You can still have a very active sex life! If you have HSV-2 definitely speak to your doctor about doing on daily antivirals. This will help minimize you shedding the virus and any future outbreaks. Since you haven’t experienced an outbreak yet you do tend to shed more than those who have. If you have type 1 then going on antivirals to minimize shedding doesn’t do much of a difference. If you don’t wanna take medication I highly recommend taking L-Lystine 1000-3000mg daily.
Make sure you disclose your status to future partners and I promise you wholeheartedly that if they reject you then you are way better off!!! People who are ignorant and refuse to be educated shouldn’t be given the time of day and is a major red flag. Also just know that even though you should definitely have protected oral sex and penetrate sex that a condom won’t cover everything and the virus is spread through skin to skin contact. Although it’s not easy to catch without a visible outbreak.

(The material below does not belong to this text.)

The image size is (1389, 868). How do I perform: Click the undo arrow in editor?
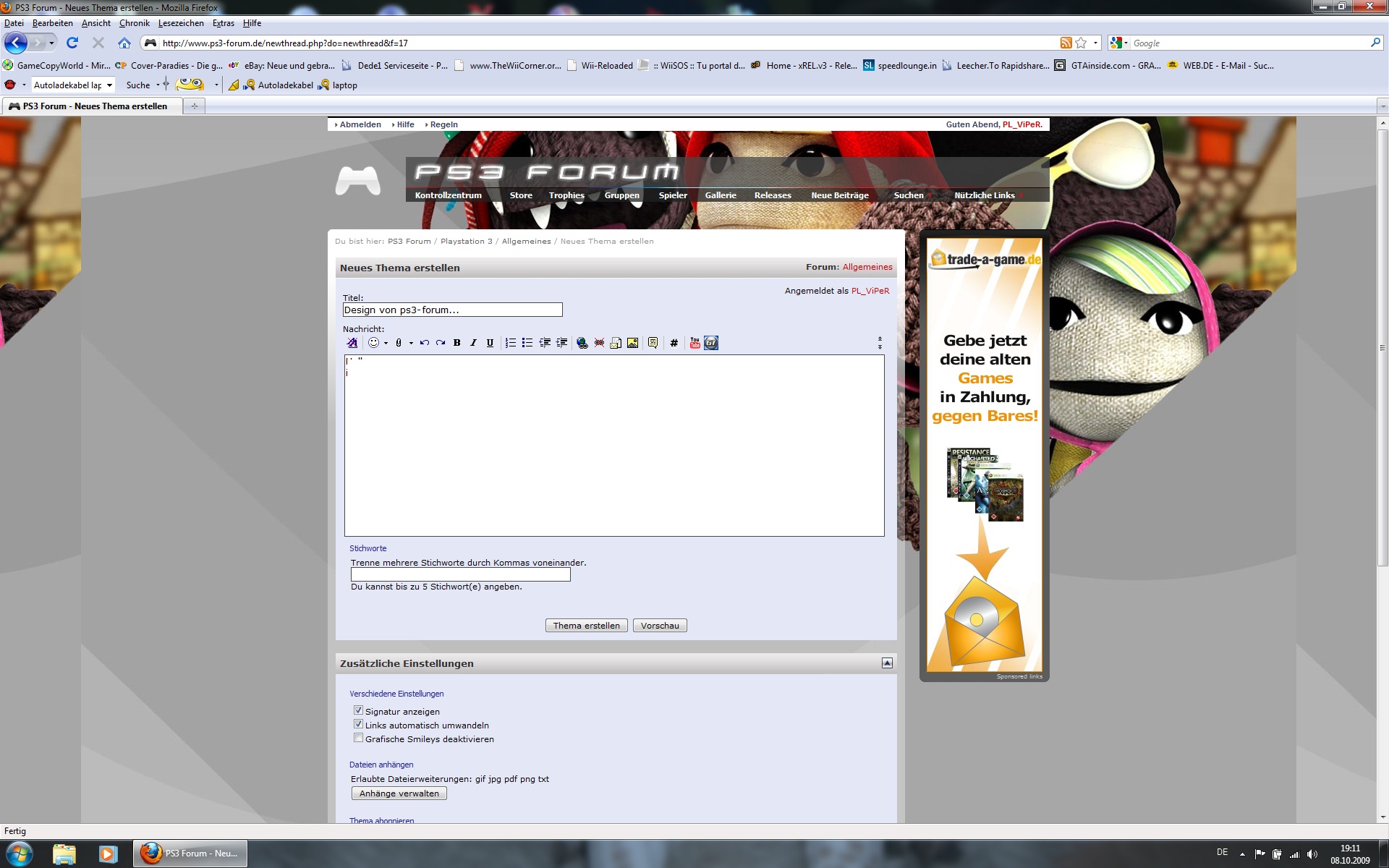(424, 343)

I’ve recently found out my status but the staff I saw theorized I’ve had the virus since I was a child since I was an CSA survivor. The complex of feeling like you’re worthless and dirty is so hard to tackle but let you tell you that you are not dirty!!!! You haven’t changed as a person one bit and are still lovable and wonderful! Having an STD doesn’t not mean you are dirty!
A lot of children actually have type 1 of the virus due to an adult with cold sores kissing them or sharing food/drinks while having an outbreak ((you will only spread thru those means while having an outbreak)). I have type 1 on my genitals and my first outbreak was possibly while I was 14 years old and I have yet to transmit to anyone.
This virus will not change you! If anything you will be safer from idiots and you will come to be more self aware in a positive way. Take a deep breath and know that everything is and will be okie. You are a badass and will march on thru! Sending much love and hugs 🤗
bribria333 Chips19
Posted
your comment made me so emotional thank you so much for the kind words! Im scheduling an appointment with my doctor soon to get on meds since my last clinic didn't give me much info I really had to research on my own. I haven't done anything sexually since finding out and that's honestly the last thought on my mind. Im also looking into support groups to find people to talk to. Again thank you so much for the kind words!
williej bribria333
Posted
oh another question I forgot ask, u said it was months since you had sex with your ex at the time before you got your positive result. do you remember how many months? at least close to. and have you been tested again since this post?